There are times when people come into our lives unexpectedly, at just the right time and we form connections that are unexplainable. The first time that Ashley and I met was one of those times, I felt like I had met a kindred spirit and her smile and big heart lit up the room. Over the next 20 years Ashley and I would drift in and out of each others lives, meeting in obscure places like the mall when she worked at the silver jewelry stand or the Shawnessy registration office when I was renewing my drivers license. Life just has a funny way of doing this. Some of my favorite memories were the times spent with Ashley and her Grandparents Gord and Glenda, going to listen to jazz music at a restaurant downtown and visiting the Canada Day parade in Canmore to name a couple.

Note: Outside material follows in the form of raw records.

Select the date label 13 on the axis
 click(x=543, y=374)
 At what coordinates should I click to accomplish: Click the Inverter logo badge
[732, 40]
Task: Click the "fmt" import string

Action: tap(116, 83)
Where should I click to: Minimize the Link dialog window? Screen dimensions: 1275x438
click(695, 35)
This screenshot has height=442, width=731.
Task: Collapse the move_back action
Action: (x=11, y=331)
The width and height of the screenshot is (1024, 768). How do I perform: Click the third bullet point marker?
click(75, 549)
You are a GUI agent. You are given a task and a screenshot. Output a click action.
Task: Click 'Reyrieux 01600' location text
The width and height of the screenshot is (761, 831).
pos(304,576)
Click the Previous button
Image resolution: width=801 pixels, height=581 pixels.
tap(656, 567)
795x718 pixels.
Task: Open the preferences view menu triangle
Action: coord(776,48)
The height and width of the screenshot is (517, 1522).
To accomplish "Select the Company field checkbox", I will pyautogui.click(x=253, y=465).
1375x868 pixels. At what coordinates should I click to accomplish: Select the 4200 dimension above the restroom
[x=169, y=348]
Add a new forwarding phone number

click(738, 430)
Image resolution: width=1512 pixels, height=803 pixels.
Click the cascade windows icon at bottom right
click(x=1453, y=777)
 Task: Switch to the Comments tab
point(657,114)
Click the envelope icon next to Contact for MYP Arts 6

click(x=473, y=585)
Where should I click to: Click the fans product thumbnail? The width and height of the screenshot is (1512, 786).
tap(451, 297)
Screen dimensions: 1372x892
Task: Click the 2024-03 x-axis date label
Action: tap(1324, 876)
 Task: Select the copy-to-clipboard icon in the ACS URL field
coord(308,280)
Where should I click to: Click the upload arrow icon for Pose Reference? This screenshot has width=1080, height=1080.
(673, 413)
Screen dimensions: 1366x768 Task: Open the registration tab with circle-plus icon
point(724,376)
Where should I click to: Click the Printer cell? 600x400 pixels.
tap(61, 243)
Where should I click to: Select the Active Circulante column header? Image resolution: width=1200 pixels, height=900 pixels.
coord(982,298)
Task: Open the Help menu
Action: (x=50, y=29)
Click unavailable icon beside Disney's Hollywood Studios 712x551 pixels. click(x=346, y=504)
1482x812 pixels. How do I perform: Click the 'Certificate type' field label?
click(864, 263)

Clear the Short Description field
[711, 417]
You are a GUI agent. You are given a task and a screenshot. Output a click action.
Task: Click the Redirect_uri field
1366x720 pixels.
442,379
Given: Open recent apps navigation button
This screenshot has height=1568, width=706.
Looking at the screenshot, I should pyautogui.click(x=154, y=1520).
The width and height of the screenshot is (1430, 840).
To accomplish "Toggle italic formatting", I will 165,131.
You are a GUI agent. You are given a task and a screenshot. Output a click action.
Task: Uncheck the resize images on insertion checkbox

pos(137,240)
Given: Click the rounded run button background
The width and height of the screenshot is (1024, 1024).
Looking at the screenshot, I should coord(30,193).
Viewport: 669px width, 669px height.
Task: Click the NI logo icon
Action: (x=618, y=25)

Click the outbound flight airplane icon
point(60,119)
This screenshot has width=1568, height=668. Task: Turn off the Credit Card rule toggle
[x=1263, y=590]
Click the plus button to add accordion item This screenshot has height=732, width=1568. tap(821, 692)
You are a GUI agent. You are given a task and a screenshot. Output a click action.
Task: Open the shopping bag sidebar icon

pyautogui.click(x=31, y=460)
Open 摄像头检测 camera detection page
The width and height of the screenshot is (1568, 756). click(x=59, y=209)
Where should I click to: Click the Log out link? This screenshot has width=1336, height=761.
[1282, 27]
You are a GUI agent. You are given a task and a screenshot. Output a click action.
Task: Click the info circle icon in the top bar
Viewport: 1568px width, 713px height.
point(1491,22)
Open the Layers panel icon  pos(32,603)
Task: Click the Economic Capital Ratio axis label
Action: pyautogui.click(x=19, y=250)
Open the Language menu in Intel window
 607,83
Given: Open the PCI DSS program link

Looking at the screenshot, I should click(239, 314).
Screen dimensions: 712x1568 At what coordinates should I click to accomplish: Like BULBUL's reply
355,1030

Ashley and I shared a common love of books and movies, the more obscure the better it seemed, and would share recommendations back and forth. One book in particular, “The Gargoyle” by Andrew Davidson was a particular favorite which we had both read several times and agreed would continue to re-visit and re-read several times more.
I will be forever thankful that life brought Ashley and I together again in June 2022 as I was passing through Red Deer and we were able to meet and catch up with one of our multi hour conversations. Once again we quickly fell into our old habits of talking about books and movies, life, family and friends and how fast this life passes us by. I didn’t know at that time that it would be the last time I would see my friend face to face and I am glad that we were able to have that time.
Ashley, thank you for your friendship over the years, I will forever hold you in my mind and my heart. You will be with me in spirit through all of the books yet to be read and movies yet to be seen.
“Belief in a better future is an amazing gift.”
― Andrew Davidson, The Gargoyle
Dear Gwen & Glenda, I am so sorry. Ashley will be missed by everyone who knew & loved her. Take comfort in the love & support of family & friends. All our love Shawna, Steven & Megan Gilks.
I will always hold dear the memories of Ashley at Grandma’s house. She was a truly compassionate, loving soul, and would often put the needs of others before her own.
She is gone. It is absolutely heartbreaking, but I am so glad I had the privilege of calling her family. She is gone, but all of her greatest qualities (of which there are many) will live on through the people whose lives she touched.
I miss you and I hope you’re in a better place, filled with warmth and happiness.
Love,
Justin (aka Your little cuz)
Dear Glenda, Gwen and all the family. Ken and I send our love and condolences on Ashley's too early passing. I guess heaven calls back some angels sooner. Sending you all much love in your healing from this sad passing.
Love, Laurie and Ken
ASHLEY my fondest memory of you was when David am I visited. Calgary and you were about four years old and the energy you emittrd in the room when you entertained us with your lust for life and devotion to your grandfather. i PRAY YOU ARE TOGETHER AGAIN Love Aunt Angie
Ashley, the world is a lesser place without you.
You are loved and missed by so many people that you touched in your life.
Holding you and your family in our hearts forever,
Marg and Bob and Jenn and Kevin.
Ashley,
I remember the first time I met you. You were young, around 11 years old. Even though we lived thousands of miles apart from you and your family, I got to know you very well through your very proud Mom and Grandma. Meeting you in person for the first time was the best!! You gave me the biggest smile and the biggest hug!! It was authentic, sincere, and most heartfelt. If it’s possible to do so, I believe that I loved you even more from that moment on. Ashley, we want to;
thank you for your kindness towards others
thank you for your sparkling eyes that lit up the room
thank you for your generous and giving nature
thank you for your sense of humour that made so many people laugh
thank you for your love of family
thank you for your love of animals
Thank you for sharing your kindred spirit of true kindness that made us all proud.